Collected data entries
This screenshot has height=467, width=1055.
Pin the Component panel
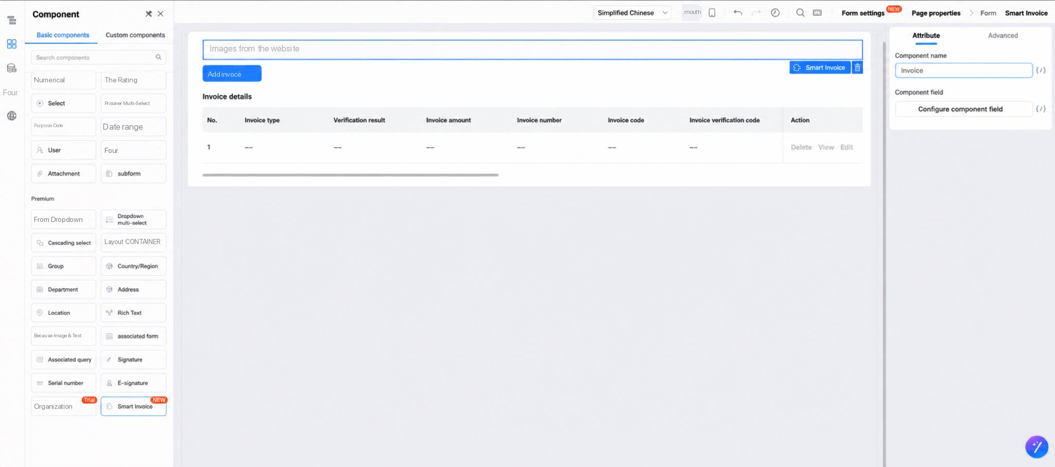click(x=148, y=14)
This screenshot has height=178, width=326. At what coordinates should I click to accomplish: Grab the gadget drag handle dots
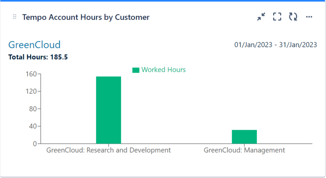[15, 17]
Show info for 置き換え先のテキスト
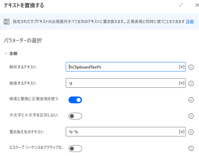Screen dimensions: 199x156 [x=191, y=132]
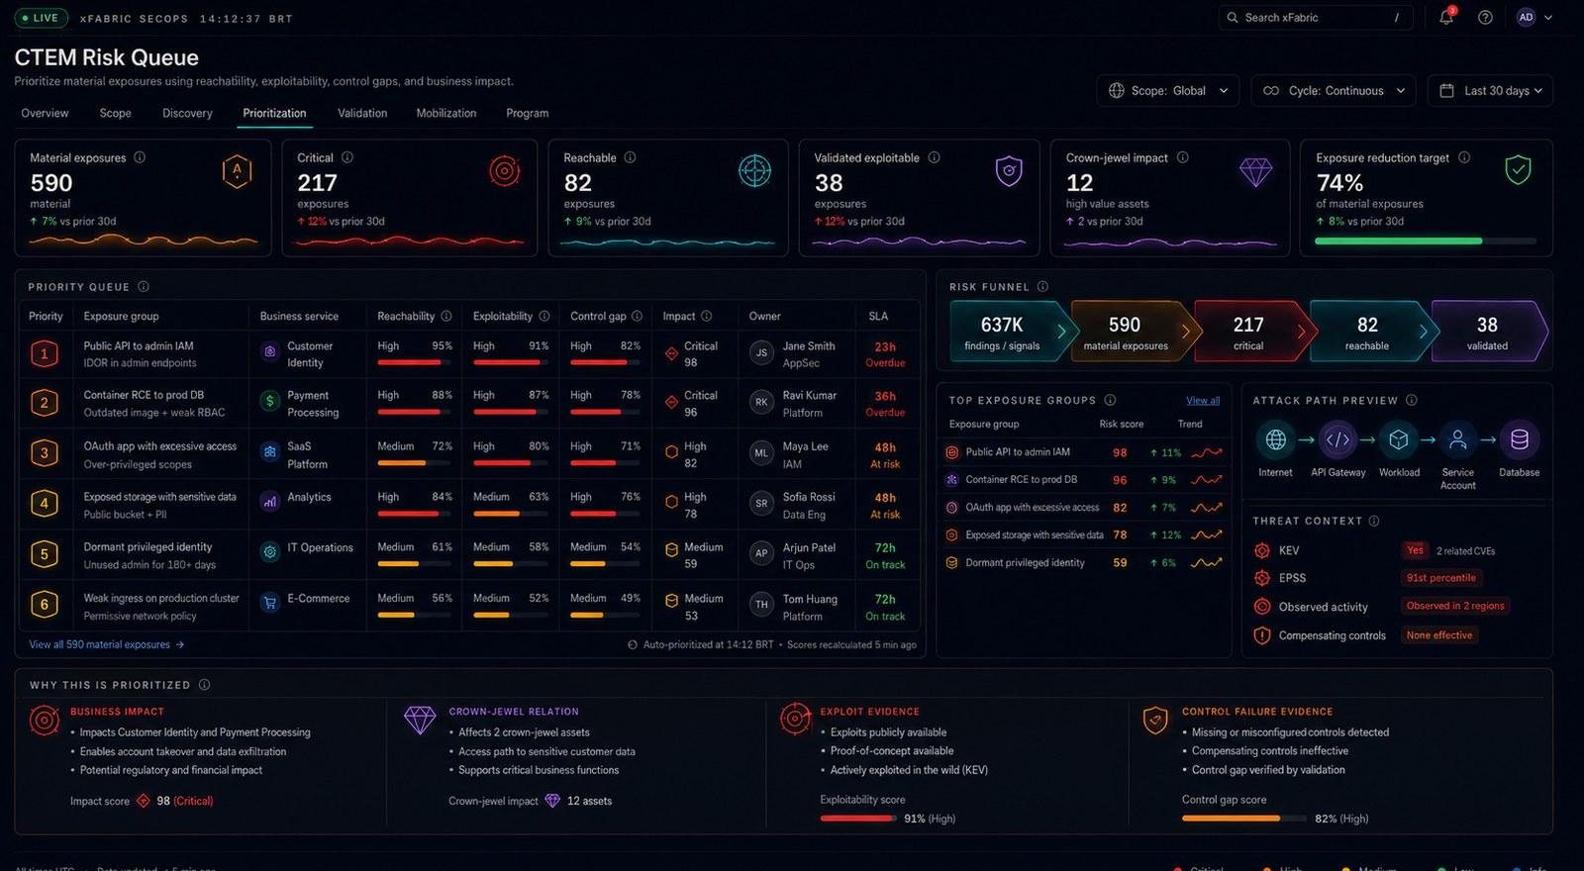
Task: Open View all 590 material exposures
Action: pyautogui.click(x=107, y=644)
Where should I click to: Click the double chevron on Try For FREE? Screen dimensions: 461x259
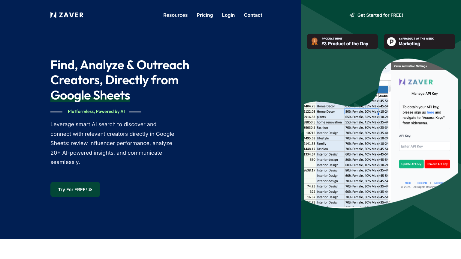point(90,190)
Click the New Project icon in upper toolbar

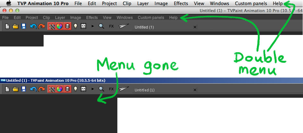pos(7,26)
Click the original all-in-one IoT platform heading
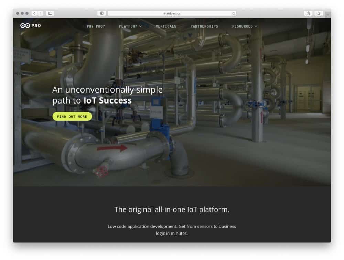The image size is (344, 260). coord(172,209)
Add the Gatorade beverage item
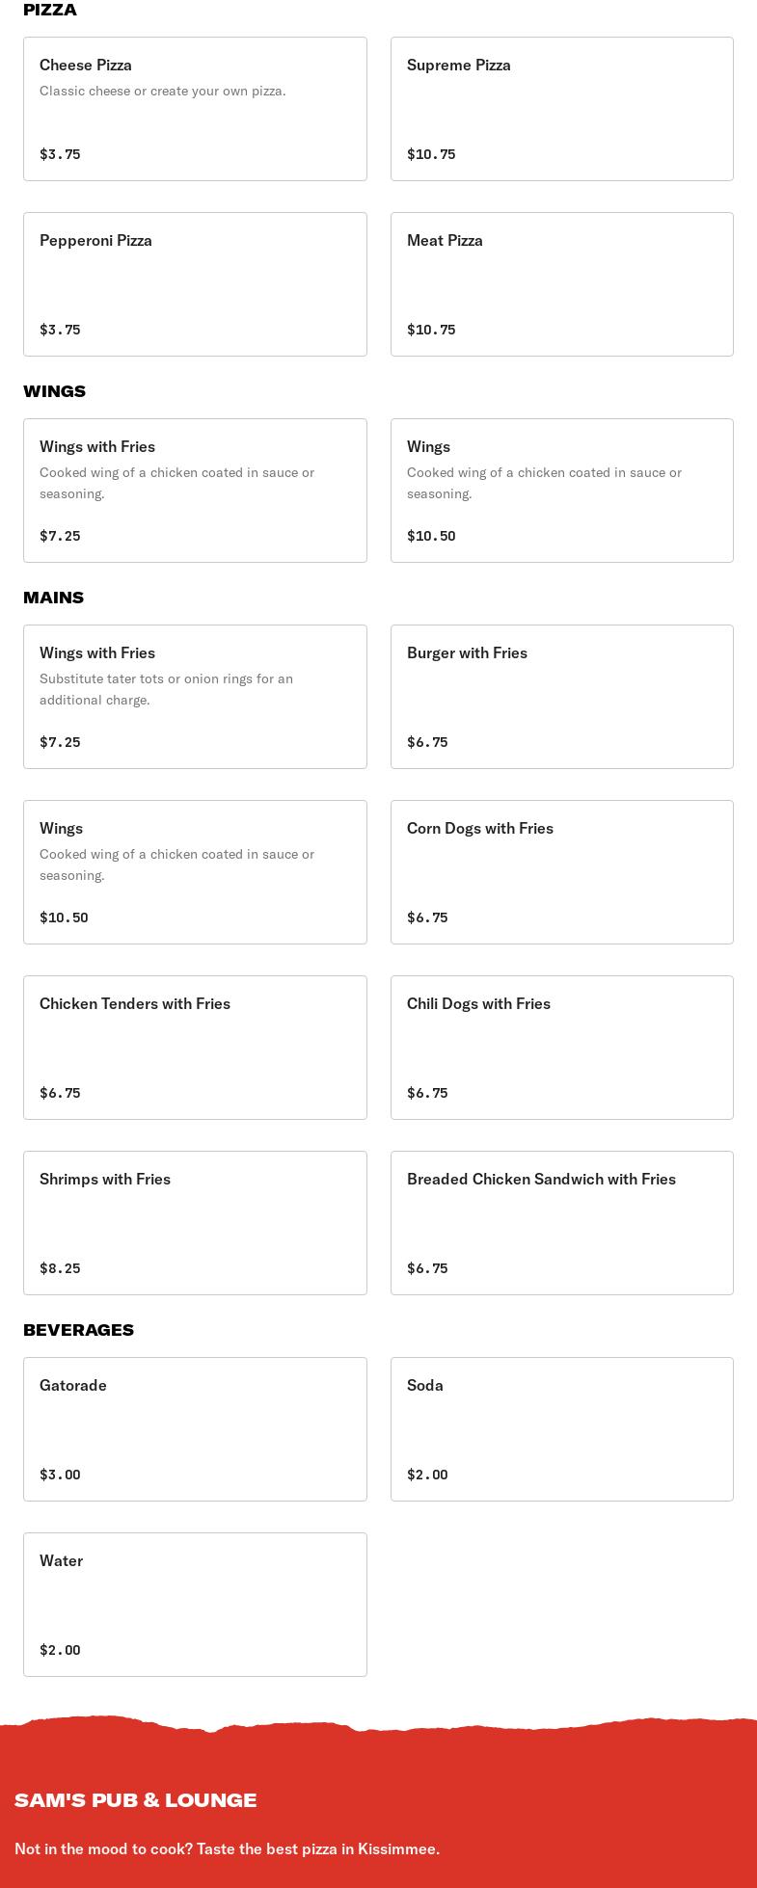Image resolution: width=757 pixels, height=1888 pixels. point(195,1429)
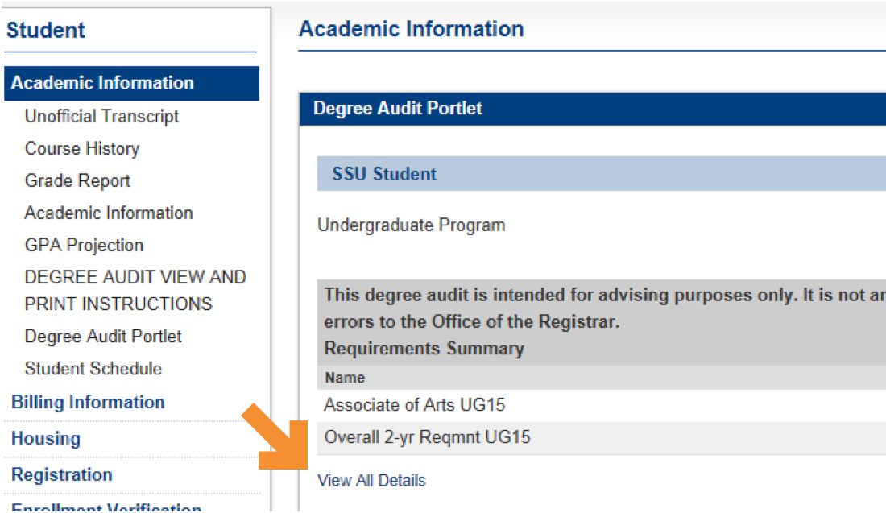
Task: Open the Enrollment Verification section
Action: 106,507
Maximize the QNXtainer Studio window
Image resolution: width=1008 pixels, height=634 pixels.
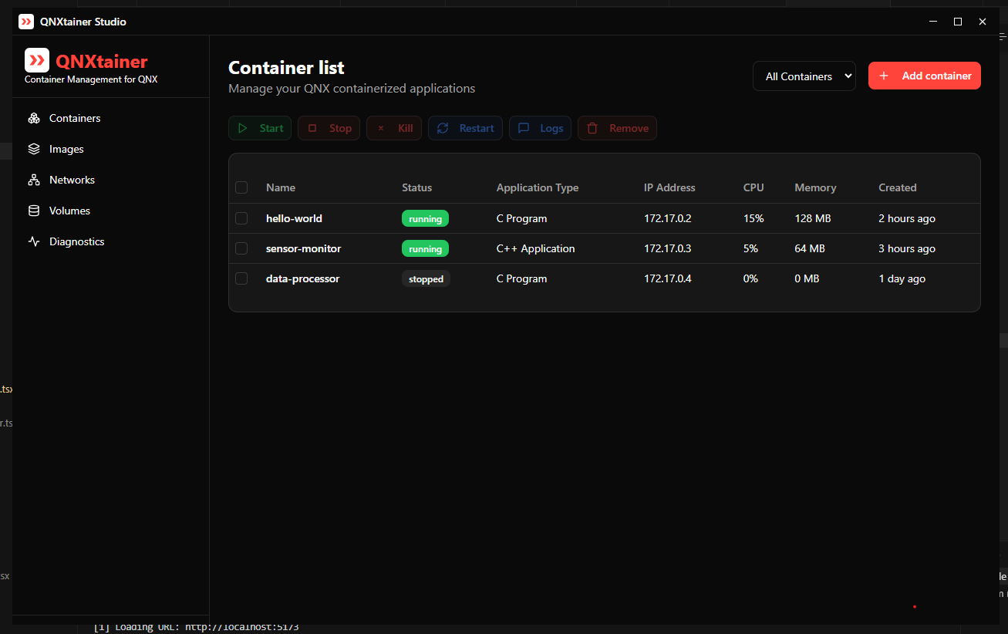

What this task involves.
Please repeat the entries above exactly, leaving out any pictures.

Solution to the problem.
This screenshot has height=467, width=1055.
Pin the Component panel
click(x=148, y=14)
This screenshot has height=178, width=326. At what coordinates should I click to accomplish: Grab the gadget drag handle dots
[15, 17]
Show info for 置き換え先のテキスト
Screen dimensions: 199x156 [x=191, y=132]
Task: Open View all 590 material exposures
Action: pyautogui.click(x=107, y=644)
Where should I click to: Click the double chevron on Try For FREE? Screen dimensions: 461x259
point(90,190)
Click the New Project icon in upper toolbar

pos(7,26)
Click the original all-in-one IoT platform heading
The image size is (344, 260). coord(172,209)
Add the Gatorade beverage item
Image resolution: width=757 pixels, height=1888 pixels. point(195,1429)
Task: Open the Enrollment Verification section
Action: 106,507
Maximize the QNXtainer Studio window
Image resolution: width=1008 pixels, height=634 pixels.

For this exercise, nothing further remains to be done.